Tanto la construcción de paz como la democracia misma requieren del cultivo de la compasión y de la empatía. Poder identificarse con el sufrimiento ajeno y tener la capacidad moral de imaginar las experiencias del otro permite, a cada uno, poner en entredicho sus propios prejuicios y aventurarse a salir de la burbuja en la que interactúa sólo con quienes comparten los mismos estereotipos sobre los demás. Son emociones que todos poseemos pero que deben ser promovidas y cultivadas en las familias, las escuelas, las universidades, los medios de comunicación y las organizaciones privadas y públicas. Como nos lo recuerda la filósofa estadounidense Martha Nussbaum, el desarrollo de esas emociones es requisito indispensable para el ejercicio de la ciudadanía en el contexto de sociedades heterogéneas y pluralistas.
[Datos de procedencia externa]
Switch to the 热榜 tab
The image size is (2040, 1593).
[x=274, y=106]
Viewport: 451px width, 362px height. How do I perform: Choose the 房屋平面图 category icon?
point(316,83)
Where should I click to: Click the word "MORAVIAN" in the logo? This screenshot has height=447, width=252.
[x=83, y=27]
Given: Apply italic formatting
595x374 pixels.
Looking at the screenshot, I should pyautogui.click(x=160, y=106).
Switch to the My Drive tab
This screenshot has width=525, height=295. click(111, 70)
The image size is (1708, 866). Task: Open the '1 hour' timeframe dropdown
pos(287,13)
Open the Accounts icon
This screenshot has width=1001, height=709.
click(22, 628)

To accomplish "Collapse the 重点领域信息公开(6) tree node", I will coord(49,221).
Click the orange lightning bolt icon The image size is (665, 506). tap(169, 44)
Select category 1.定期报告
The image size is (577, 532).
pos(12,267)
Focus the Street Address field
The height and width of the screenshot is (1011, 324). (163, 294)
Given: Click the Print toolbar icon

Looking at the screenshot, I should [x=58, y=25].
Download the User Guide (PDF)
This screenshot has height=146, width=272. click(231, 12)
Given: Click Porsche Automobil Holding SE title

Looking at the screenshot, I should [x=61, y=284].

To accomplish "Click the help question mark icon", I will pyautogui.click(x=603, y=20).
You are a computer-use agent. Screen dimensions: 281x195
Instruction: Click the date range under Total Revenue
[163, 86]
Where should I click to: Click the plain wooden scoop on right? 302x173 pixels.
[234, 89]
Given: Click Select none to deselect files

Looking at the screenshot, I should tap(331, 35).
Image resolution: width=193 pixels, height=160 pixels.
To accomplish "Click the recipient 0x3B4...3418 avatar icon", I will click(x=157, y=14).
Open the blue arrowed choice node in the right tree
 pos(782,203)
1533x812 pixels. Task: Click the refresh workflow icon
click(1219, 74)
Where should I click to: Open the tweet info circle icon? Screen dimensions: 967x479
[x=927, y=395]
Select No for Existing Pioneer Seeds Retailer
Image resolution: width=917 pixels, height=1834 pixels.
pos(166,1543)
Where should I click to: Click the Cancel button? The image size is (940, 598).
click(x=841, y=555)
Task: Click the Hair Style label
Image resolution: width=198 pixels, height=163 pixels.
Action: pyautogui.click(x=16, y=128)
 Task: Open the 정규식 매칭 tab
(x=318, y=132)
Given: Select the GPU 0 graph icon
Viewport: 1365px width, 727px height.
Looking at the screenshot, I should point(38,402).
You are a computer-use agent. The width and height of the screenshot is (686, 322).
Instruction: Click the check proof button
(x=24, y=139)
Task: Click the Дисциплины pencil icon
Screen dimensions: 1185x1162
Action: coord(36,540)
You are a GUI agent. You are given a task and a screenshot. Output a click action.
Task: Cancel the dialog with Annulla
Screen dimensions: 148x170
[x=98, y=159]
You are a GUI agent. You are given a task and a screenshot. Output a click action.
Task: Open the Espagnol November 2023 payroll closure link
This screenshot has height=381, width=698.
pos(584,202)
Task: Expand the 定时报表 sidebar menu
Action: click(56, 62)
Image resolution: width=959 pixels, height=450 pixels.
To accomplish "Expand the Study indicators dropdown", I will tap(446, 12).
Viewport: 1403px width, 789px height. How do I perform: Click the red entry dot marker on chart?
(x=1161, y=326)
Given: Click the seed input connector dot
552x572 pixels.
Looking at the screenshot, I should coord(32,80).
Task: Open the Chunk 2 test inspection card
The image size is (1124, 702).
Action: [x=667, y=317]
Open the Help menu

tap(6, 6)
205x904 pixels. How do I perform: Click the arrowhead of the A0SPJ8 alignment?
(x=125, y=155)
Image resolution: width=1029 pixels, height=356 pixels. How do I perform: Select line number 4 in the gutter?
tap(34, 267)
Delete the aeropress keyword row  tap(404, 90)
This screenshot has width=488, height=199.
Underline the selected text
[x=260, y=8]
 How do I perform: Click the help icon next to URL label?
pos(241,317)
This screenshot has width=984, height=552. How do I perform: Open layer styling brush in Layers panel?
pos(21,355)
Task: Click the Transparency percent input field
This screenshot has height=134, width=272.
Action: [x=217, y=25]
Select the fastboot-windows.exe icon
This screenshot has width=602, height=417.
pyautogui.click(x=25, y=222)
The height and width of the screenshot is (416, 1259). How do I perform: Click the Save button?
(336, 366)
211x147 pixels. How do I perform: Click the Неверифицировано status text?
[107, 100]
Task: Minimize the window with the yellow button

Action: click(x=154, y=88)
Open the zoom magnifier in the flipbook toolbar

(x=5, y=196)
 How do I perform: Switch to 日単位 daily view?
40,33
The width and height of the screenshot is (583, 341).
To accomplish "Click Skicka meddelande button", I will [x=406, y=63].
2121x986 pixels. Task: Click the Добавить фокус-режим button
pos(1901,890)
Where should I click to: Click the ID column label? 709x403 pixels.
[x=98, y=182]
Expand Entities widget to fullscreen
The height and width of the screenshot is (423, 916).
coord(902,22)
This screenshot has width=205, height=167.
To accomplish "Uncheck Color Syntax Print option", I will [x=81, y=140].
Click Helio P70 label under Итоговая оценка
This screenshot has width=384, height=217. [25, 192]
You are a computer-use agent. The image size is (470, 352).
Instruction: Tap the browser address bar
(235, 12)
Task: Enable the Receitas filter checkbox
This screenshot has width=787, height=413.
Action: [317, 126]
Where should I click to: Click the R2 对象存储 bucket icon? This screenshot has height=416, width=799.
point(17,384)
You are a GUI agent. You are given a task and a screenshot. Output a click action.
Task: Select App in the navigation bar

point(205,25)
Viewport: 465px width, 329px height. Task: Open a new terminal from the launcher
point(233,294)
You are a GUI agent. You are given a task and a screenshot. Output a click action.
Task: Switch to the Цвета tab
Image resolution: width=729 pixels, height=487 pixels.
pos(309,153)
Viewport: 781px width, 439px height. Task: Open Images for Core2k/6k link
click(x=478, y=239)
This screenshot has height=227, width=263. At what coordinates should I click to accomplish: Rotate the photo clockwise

Para transitar hacia la paz y tener una sociedad con múltiples conflictos que se ventilan en la esfera pública y se dirimen políticamente (no violenta o judicialmente), es necesario desaprender las emociones que la guerra ha sembrado en nuestros corazones: rabia, resentimiento, odio y miedo. No se trata de que estas emociones desaparezcan de nuestro ADN moral. La idea es que no obnubilen nuestros juicios y la forma como los planteamos públicamente. Si queremos dejar la guerra para que las múltiples conflictividades se expresen intensa pero pacíficamente, entonces empezamos muy mal esta transición caminando sobre la cuerda floja de la estigmatización del adversario.
Para cultivar la compasión y la empatía necesarias para la democracia y la paz hay que dedicarle tiempo a escuchar y a entender a los demás, empezando por aquellos que nos resultan antipáticos. Las humanidades, sostiene Nussbaum, contribuyen muchísimo al desarrollo de esas capacidades morales. Pero eso no se puede hacer sin apartarse un momento del frenesí productivo de los negocios o la vida laboral y, sin quitarle algunas horas al entretenimiento que ofrece satisfacción inmediata pero que, precisamente por no exigir nada, brinda muy poco al enriquecimiento del alma. Sin descartar esa bella dimensión del término, Nussbaum identifica el alma en forma no necesariamente religiosa, como el conjunto de facultades del pensamiento y la imaginación. Sin imaginación es imposible la empatía y por tanto, para el ejercicio de la ciudadanía y para la reconciliación, un poco de “vagancia” resulta apropiada.